APM

>Agent Skill

@willoscar/taxonomy-builder

skilldevelopment

Build a 2+ level taxonomy (`outline/taxonomy.yml`) from a core paper set and scope constraints, with short descriptions per node. **Trigger**: taxonomy, taxonomy builder, 分类, 主题树, taxonomy.yml. **Use when**: survey/snapshot 的结构阶段(NO PROSE),已有 `papers/core_set.csv`,需要生成可映射且读者友好的主题结构。 **Skip if**: 已经有批准过且可映射的 taxonomy(不要无意义重构)。 **Network**: none. **Guardrail**: 避免泛化占位桶;保持 2+ 层且每节点有具体描述。

python
apm::install
$apm install @willoscar/taxonomy-builder
apm::skill.md
---
name: taxonomy-builder
description: |
  Build a 2+ level taxonomy (`outline/taxonomy.yml`) from a core paper set and scope constraints, with short descriptions per node.
  **Trigger**: taxonomy, taxonomy builder, 分类, 主题树, taxonomy.yml.
  **Use when**: survey/snapshot 的结构阶段(NO PROSE),已有 `papers/core_set.csv`,需要生成可映射且读者友好的主题结构。
  **Skip if**: 已经有批准过且可映射的 taxonomy(不要无意义重构)。
  **Network**: none.
  **Guardrail**: 避免泛化占位桶;保持 2+ 层且每节点有具体描述。
---

# Taxonomy Builder (router, compatibility mode)

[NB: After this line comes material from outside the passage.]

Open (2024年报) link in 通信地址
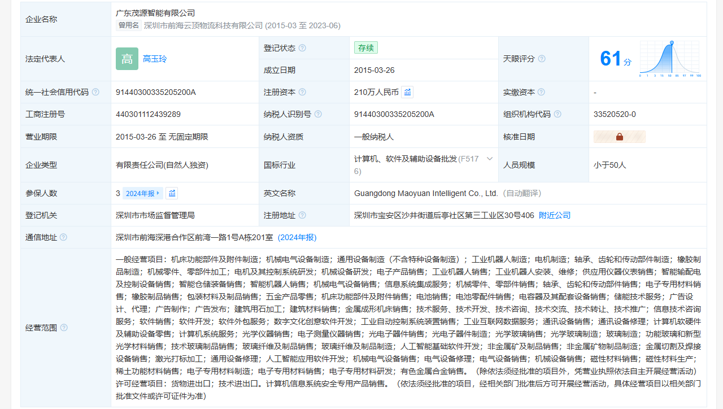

Build `outline/taxonomy.yml` from `papers/core_set.csv`.

P0 compatibility note:
- The output contract stays the same (`outline/taxonomy.yml`, YAML list, >=2 levels, concrete descriptions).
- Curated domain taxonomies now live in `assets/domain_packs/*.yaml` instead of Python prose.
- `scripts/run.py` stays a deterministic scaffold/helper: detect domain pack -> load pack when available -> otherwise fall back to the generic builder.

## Load Order

1. `references/overview.md`
2. `references/taxonomy_principles.md`
3. If a domain pack applies, read its `references/domain_pack_<domain>.md` and `assets/domain_packs/<domain>.yaml`
4. Otherwise read `references/archetypes_generic.md`
5. Calibrate naming/description quality with `references/examples_good.md` and `references/examples_bad.md`

Current compatibility packs:
- `llm_agents`
- `gen_image`
- `embodied_ai`

## Inputs

- `papers/core_set.csv` (required)
- Optional: `papers/papers_dedup.jsonl`
- Optional: `DECISIONS.md`, `GOAL.md`, `queries.md`

## Outputs

- `outline/taxonomy.yml`

## Asset contract

- `assets/taxonomy_schema.json`: machine-readable shape for domain packs / output expectations
- `assets/domain_packs/*.yaml`: compatibility domain packs for supported domains

## Script role

Use `scripts/run.py` only for deterministic help:
- never overwrite non-placeholder user taxonomy
- preserve current CLI flags / output path
- load supported domain taxonomies from assets instead of hard-coded Python prose
- keep the generic fallback builder for non-packed domains

## When to refine manually

Refine the generated taxonomy before marking the unit `DONE` if:
- top-level buckets feel like keyword clusters instead of chapter-level questions
- leaf names are generic (`Overview`, `Benchmarks`, `Open Problems`, `Misc`)
- descriptions lack scope cues or representative paper anchors
- domain detection chose the wrong pack

## Quick start

- `python .codex/skills/taxonomy-builder/scripts/run.py --help`
- `python .codex/skills/taxonomy-builder/scripts/run.py --workspace <workspace_dir>`


## Execution notes

When running in compatibility mode, `scripts/run.py` currently reads:
- `papers/core_set.csv` as the required corpus input
- `papers/papers_dedup.jsonl` when present for extra title/abstract signals
- `GOAL.md`, `queries.md`, and `DECISIONS.md` as optional domain/profile hints during pack selection

## Script

### Quick Start

- `python .codex/skills/taxonomy-builder/scripts/run.py --workspace <workspace_dir>`

### All Options

- `--workspace <dir>`
- `--top-k <int>`
- `--min-freq <int>`
- `--unit-id <id>`
- `--inputs <a;b;...>`
- `--outputs <a;b;...>`
- `--checkpoint <C*>`

### Examples

- `python .codex/skills/taxonomy-builder/scripts/run.py --workspace workspaces/<ws>`

## Troubleshooting

- If the wrong domain pack is chosen, inspect `GOAL.md`, `queries.md`, and the pack `detect` rules before changing Python.
- If `outline/taxonomy.yml` already contains a real non-placeholder taxonomy, the script intentionally returns without overwriting it.
- If no pack matches, the script falls back to the generic builder.